= Esra Işık =

Turkish environmental activist (born 1999)

Esra Işık (born c. 1999) is a Turkish human rights activist. She is known for her campaigns against coal mining in the Akbelen Forest, as well as the expropriation of agricultural land and olive groves for industrial projects.

== Biography ==
Işık was born and raised in İkizköy, a neighbourhood in Milas, Muğla Province, Turkey. She is the daughter of the neighbourhood's community leader, Nejla Işık. In 2019, she began campaigning against the Turkish government's decision to cut down olive groves near her home to make way for coal mining.
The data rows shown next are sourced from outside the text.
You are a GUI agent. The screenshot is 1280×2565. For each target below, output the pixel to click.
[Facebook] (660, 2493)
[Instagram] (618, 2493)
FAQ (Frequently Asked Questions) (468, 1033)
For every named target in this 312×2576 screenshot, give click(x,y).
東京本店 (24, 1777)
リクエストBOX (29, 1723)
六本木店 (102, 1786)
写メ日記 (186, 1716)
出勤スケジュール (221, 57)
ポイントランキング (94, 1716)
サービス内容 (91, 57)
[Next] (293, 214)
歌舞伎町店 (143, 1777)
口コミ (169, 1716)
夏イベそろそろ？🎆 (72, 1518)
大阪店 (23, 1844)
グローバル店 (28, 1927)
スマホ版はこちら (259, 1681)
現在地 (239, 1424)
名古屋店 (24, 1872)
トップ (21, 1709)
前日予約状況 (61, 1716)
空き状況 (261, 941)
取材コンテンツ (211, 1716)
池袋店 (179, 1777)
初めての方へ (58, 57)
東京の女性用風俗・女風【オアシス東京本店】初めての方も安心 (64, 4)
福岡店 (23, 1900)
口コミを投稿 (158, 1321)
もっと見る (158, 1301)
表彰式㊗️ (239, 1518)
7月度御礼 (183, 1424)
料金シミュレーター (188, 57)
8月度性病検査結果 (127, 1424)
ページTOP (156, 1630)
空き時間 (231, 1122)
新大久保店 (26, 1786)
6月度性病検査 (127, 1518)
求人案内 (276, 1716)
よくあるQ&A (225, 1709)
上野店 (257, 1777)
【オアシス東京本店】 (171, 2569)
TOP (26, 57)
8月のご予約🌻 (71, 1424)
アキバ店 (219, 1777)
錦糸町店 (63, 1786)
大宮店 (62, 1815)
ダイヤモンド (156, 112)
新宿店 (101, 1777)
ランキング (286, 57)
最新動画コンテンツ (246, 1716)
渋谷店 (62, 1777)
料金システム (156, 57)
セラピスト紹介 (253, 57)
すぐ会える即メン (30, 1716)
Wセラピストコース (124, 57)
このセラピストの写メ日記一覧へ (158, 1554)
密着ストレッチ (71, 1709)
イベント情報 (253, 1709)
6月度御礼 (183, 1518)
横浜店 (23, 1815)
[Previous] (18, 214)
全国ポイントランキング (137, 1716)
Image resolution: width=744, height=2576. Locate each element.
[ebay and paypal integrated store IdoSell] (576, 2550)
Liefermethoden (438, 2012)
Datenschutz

In 2023, Işık became the spokesperson for an environmental agency during disputes over the clearing of the Akbelen Forest for the purpose of coal mining. She became a face of the long-standing Akbelen community resistance, which she has described as the struggle for "land, water, production, and the survival of the villages". Işık campaigned to protect forests, fields and water sources from the impact of coal mining. In October 2023, Işık led a renewed vigil of community members after their previous vigil location and protest camp was cleared by Turkish officials.

On 31 March 2026, Işık was arrested after leading protests during a court-ordered site visit as part of expropriation proceedings, during which she got into a verbal dispute with an official attempting to survey the land; she was later remanded in pre-trial custody. She faced charges of "insulting" and "resisting the orders of a public official"; her lawyer argued that Işık was not aware that the individual was an official and denied allegations that she had physically obstructed them.

As a result of Işık's arrest, a joint statement by 241 civil society groups called for her release. On 1 April 2026, rallies in support of Işık took place in Istanbul, Izmir, Ankara, Çanakkale and Muğla. In April 2026, trade unionist Başaran Aksu and trainee lawyer Doğukan Akan were briefly detained on charges of disseminating misleading information after publicly supporting Işık on social media.

In April 2026, Işık's appeal against her detention was unsuccessful, and in July she was sentenced to 2 years and 1 month imprisonment.